Listening to: Set the Fire to the Third Bar; Snow Patrol
Ok, I'm writing this journal because I SERIOUSLY need to vent right now. I try not to do these kind of things, but I'm to the point I'm about to explode if I don't get this out of my system now.
I am absolutely SICK and TIRED of fakes, liars, and backstabbers. The world has absolutely NO loyalty left, it seems. What am I walking about, and why am I bringing this up? Well, let me backtrack a bit and start from the beginning;
I had a 'friend' of mine that I've known a couple of years. We met through the roleplay circuit on myspace back in '09 or so, and became best friends right off the bat. Well, out of the blue one day, she disappeared. Her profile was gone, no explanation, nothing. I was upset for a little while, but got over it after some time passed and moved along with life. Well, about a year later, I made a new profile for the HP roleplay verse, and made a new group of friends, including my long lost sister Savannah who ironically had the same roleplay father for her character as mine. Anyway, I get an add one day from someone named Samantha, and it turns out this person was the same girl from my old profile. I was super pumped, it seemed like the gang was complete again.
Everything was fine at first; everyone got along, and our little group really became like a family. But after a while, things began to change. All of a sudden, Samantha was clingy, and even came between an rp relationship I had with another friend of mine. Basically, she tried to cut me off from everyone, including my sister. She denied everything, but there was undeniable proof that I saw with my own eyes that she was trying to chase everyone else away from me. I soon discovered it was because in real life, she's bi-sexual, and from her own mouth she admitted she had feelings for me though she knew I was neither lesbian nor available even if I was considering I'm engaged. So since she wasn't able to date me, she just decided to cut off all my fiends and made false accusations against them.
When I didn't believe her, she got extremely pissed off and began turning things around on me. I finally cut all ties with her, I was fed up with the drama that she always brought, from the rp stuff to the real life stuff about how horrible her boyfriend was but she wouldn't leave him because she loved him though they'd been dating all of a week at the time. I wanted to be done with her, and once I cut ties with her I didn't mention her if it could be at all helped.

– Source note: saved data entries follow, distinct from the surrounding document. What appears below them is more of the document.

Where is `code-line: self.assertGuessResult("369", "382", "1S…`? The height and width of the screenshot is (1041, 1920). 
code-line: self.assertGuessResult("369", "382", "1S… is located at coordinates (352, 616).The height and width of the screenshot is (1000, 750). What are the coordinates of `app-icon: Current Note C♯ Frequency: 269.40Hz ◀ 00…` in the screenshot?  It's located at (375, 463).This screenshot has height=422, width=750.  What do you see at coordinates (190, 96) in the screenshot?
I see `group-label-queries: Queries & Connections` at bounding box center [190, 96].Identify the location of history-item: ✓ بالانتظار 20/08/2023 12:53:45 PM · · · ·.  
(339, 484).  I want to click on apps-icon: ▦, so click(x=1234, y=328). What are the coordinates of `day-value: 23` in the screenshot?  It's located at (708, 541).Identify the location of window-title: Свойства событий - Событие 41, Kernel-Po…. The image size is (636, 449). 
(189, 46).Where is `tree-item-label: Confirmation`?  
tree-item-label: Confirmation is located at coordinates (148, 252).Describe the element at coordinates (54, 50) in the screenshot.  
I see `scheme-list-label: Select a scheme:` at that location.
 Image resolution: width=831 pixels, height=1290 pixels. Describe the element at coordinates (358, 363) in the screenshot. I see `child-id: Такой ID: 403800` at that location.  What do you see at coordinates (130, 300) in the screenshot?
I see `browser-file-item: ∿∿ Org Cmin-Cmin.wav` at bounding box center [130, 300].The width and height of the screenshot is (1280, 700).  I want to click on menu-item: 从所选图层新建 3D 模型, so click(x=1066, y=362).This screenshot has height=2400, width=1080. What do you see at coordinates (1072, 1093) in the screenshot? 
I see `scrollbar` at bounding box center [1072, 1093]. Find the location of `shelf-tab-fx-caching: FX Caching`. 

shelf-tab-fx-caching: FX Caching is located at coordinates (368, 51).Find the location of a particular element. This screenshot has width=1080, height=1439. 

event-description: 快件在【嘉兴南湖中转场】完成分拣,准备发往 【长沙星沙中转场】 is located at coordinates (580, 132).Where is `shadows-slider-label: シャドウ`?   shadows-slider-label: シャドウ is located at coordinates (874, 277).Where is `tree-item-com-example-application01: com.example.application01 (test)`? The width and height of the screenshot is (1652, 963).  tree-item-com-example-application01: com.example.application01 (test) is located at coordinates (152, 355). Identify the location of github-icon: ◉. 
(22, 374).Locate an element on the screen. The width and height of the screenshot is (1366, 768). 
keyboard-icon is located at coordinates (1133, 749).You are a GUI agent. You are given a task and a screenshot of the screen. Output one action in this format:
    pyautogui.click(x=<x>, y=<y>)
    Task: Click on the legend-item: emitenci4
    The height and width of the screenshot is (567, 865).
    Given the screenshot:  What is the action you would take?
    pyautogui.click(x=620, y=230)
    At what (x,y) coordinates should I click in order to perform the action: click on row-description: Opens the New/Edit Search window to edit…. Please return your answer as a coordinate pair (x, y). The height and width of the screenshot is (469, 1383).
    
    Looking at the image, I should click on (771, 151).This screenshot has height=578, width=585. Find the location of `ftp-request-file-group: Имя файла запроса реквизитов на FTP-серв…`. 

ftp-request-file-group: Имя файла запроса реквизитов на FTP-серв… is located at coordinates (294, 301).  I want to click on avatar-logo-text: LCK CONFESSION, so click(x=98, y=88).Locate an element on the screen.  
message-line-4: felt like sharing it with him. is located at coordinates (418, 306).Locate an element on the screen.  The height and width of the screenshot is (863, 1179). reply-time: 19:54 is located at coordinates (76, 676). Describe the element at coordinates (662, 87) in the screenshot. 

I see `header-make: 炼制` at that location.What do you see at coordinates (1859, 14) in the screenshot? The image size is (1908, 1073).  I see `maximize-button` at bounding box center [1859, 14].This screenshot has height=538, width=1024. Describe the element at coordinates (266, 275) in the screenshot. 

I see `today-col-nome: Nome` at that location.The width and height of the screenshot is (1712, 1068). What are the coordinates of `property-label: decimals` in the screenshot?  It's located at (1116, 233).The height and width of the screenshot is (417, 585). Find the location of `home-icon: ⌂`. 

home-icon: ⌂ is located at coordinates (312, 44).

Well, earlier today, I logged onto my youtube account only to find that now this same girl, who claimed that I did her all kinds of wrong once ties were cut for good, is now stalking me. I also found out that two other 'friends' of mine, who claimed that she had done them wrong too, just as severely as she had done me, are suddenly best friends with her. The funny thing? Right after claiming she did all these things to them, BOTH cut off contact with me, and refused to give me a reason why.
I know this journal was long, and I apologize. But the point I was trying to make is that this world needs a HELL of a lot more loyalty than it has now. I'm absolutely DONE with people who don't know how to be loyal or the meaning of the word. I'm turning 20 next month, and in my life, I've been through a lot. I've made many a friend and have lost many along the way, but never once have I called a loyalty on someone and then left it without good reason, like with Samantha. I'm just absolutely tired of it.
Rather anyone actually takes the time to read this or not, that's fine. I just needed to vent badly. Now that it's done, I'm going to try and sleep. To anyone with encouraging words, I thank you in advance.